Sepeninggalan Ryosuke, Yuri terus memikirkan kata – kata Ryosuke. Aku sangat merindukanmu oneechan ... ia tersenyum sendiri untuk kesekian kalinya. Saking kenyangnya, Yuri sampai ketiduran di ruang makan sampai pagi.
”Anak ini ... mengapa kebiasaan buruknya selalu terpelihara ? Yuri-chan ! Bangun ! Apa kau lupa hari ini kau masuk pagi ? Yuto sudah datang ! Bangun Yuri-chan !!” seru Nyonya Nakamura sambil mengguncangkan tubuh puteri sulungnya dengan sekuat tenaga.
”Haaaah ... ibu ... aku masih mengantuk,” desahnya yang masih menelungkupkan kepalanya.
”Yuri-chan, sudah jam berapa ini ? apa kau tak ingin berangkat kuliah ?” kali ini suara yang lebih berat angkat bicara. Dan tak salah lagi, pemilik suara itu adalah Tuan Nakamura, atau sang ayah. Yuri sama sekali tak beranjak bangun. ”Yuri-chan, ini sudah pukul 8 ...”
”APA ? JAM 8 ???” Yuri segera bangkit dari tidurnya sambil mengerjap – kerjapkan matanya. Ketika itu ia kembali terkejut untuk kedua kalinya karena di ruang makan itu sudah dipenuhi oleh banyak orang. Mulai dari Nyonya Nakamura yang sibuk membolak – balikkan telur mata sapinya dalam teflon, Tuan Nakamura yang sedang membaca koran dikursinya, Yara yang duduk diserong kanannya yang sedang mengolesi rotinya dengan selai sambil bersungut – sungut kearah kakaknya, Ryosuke yang duduk diseberangnya yang sedang meneguk susu, dan ... Yuto yang duduk disampingnya !

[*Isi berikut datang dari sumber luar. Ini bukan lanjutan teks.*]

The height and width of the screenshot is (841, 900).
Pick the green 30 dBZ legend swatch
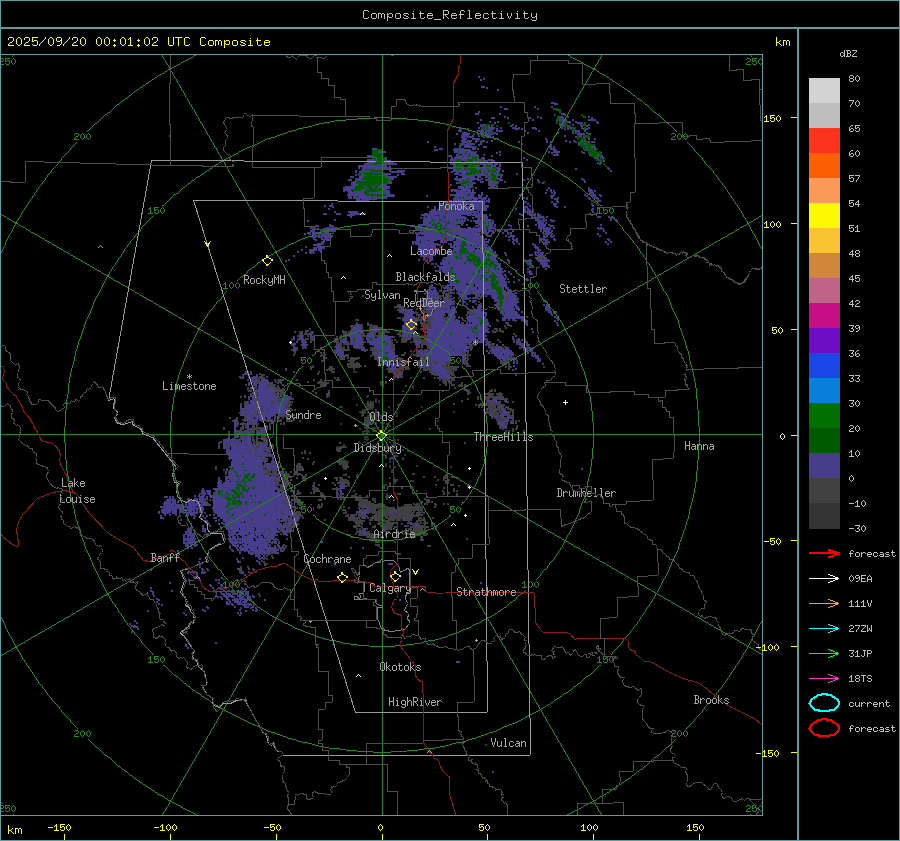pos(824,415)
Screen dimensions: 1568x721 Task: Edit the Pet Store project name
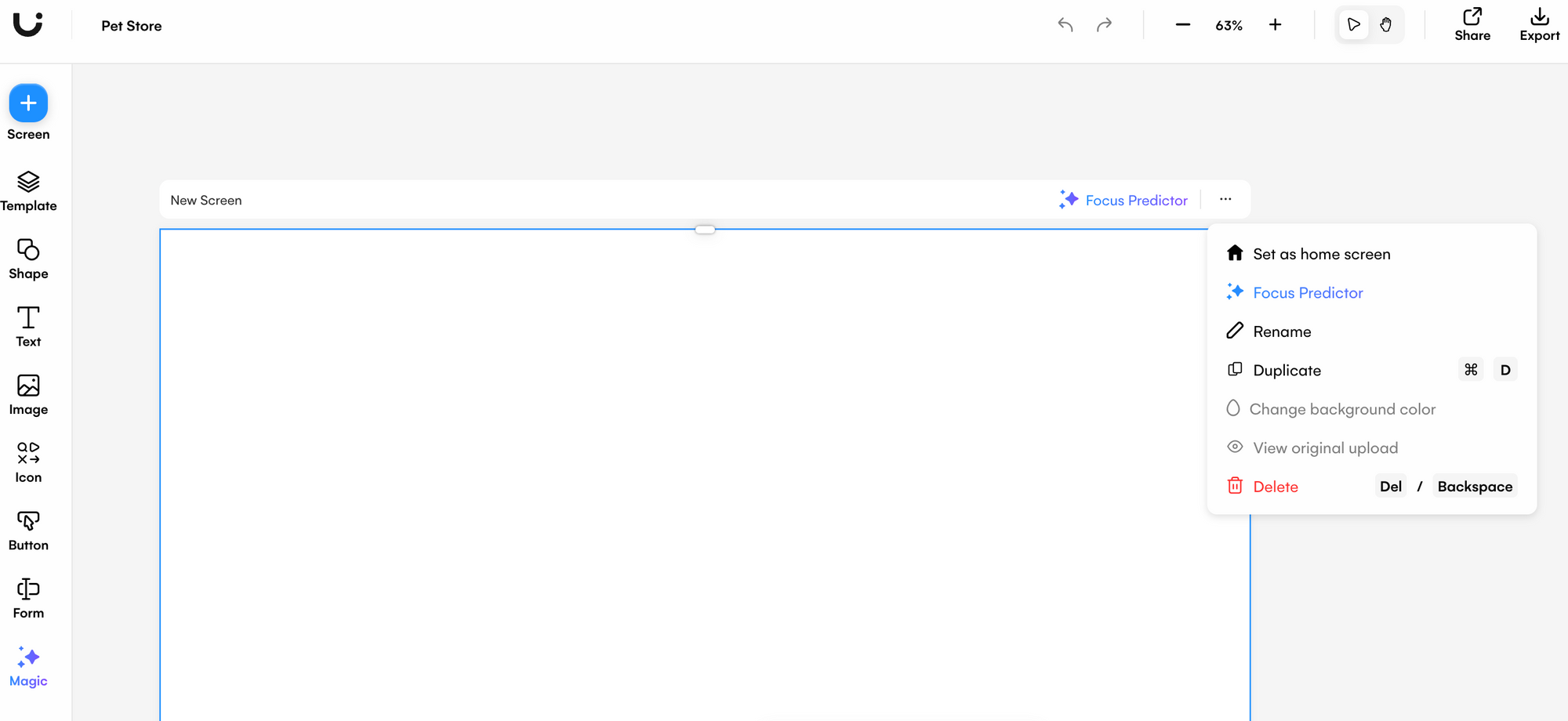click(132, 26)
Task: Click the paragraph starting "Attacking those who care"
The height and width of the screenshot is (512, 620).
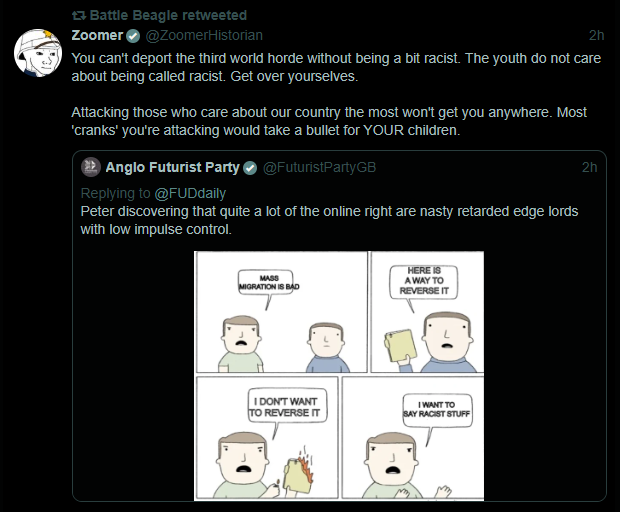Action: click(336, 121)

”Jangan harap aku akan membuat IP-mu bagus lagi jika kau masih tak berubah,” kata Yara sengit. Yuri mengerjap – kerjapkan matanya tak percaya. Lalu ia bangkit dari duduknya dan tersenyum salah tingkah ke semua orang. ”maaf, aku terlambat bangun ...” ujarnya malu sambil berkali – kali membungkukkan badannya.
”Lain kali kau harus merubah kebiasan bodoh ini,” omel Nyonya Nakamura sambil mengetuk kepala Yuri dengan sendok.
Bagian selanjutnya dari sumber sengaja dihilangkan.